* [The exercise]
Return the lines of the material below, unchanged, from the line containing "Gija Stundžienė (485, 2304)" up to and including the line containing "Valdonija Požemeckaitė (820, 2060)".

* [Information given]
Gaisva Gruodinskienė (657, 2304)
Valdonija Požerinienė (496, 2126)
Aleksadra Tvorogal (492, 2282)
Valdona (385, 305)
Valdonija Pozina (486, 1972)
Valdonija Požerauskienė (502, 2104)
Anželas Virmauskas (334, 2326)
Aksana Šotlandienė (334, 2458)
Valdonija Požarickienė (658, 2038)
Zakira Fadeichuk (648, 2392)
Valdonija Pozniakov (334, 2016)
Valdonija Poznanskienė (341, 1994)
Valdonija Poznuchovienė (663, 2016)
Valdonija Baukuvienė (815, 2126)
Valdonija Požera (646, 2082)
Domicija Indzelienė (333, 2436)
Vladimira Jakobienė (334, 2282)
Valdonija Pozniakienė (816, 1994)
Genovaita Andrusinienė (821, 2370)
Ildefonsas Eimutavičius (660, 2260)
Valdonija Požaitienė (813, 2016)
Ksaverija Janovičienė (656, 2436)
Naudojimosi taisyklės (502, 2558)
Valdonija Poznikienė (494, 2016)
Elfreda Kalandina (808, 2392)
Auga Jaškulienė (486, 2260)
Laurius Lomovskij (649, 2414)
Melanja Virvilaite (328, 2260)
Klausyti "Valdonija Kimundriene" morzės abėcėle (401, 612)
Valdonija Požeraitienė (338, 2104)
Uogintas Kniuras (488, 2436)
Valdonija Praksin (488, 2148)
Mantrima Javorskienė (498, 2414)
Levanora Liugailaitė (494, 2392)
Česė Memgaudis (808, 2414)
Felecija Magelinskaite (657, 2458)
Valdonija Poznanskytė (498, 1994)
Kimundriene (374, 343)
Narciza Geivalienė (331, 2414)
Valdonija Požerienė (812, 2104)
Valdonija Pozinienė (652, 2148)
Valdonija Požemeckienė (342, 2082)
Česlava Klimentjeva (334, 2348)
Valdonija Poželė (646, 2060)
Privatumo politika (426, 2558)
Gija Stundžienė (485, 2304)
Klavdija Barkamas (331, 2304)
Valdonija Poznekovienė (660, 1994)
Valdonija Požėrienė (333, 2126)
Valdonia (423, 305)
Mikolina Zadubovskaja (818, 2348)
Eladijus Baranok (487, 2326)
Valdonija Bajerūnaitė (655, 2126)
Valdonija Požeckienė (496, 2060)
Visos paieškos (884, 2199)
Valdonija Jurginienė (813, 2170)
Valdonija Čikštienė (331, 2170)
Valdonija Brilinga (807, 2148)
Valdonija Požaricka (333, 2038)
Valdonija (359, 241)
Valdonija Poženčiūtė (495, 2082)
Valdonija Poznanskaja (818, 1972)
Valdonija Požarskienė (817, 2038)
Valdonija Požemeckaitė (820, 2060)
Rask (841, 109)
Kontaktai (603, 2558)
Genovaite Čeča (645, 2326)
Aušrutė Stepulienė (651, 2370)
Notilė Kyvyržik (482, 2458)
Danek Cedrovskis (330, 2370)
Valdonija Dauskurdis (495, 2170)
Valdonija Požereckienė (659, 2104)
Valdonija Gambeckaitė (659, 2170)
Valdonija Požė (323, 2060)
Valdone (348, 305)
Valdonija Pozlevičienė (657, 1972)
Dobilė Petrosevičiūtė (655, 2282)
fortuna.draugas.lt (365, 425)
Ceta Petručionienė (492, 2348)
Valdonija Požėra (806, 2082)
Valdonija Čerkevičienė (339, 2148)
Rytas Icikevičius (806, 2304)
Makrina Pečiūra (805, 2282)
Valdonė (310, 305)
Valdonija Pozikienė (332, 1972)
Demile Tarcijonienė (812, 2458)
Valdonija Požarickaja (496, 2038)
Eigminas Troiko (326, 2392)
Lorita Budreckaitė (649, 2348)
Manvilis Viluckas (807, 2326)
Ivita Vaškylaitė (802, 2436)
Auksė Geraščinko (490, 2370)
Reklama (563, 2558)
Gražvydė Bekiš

* [Exercise output]
Gija Stundžienė (485, 2304)
Klavdija Barkamas (331, 2304)
Valdonija Poznekovienė (660, 1994)
Valdonija Požėrienė (333, 2126)
Valdonia (423, 305)
Mikolina Zadubovskaja (818, 2348)
Eladijus Baranok (487, 2326)
Valdonija Bajerūnaitė (655, 2126)
Valdonija Požeckienė (496, 2060)
Visos paieškos (884, 2199)
Valdonija Jurginienė (813, 2170)
Valdonija Čikštienė (331, 2170)
Valdonija Brilinga (807, 2148)
Valdonija Požaricka (333, 2038)
Valdonija (359, 241)
Valdonija Poženčiūtė (495, 2082)
Valdonija Poznanskaja (818, 1972)
Valdonija Požarskienė (817, 2038)
Valdonija Požemeckaitė (820, 2060)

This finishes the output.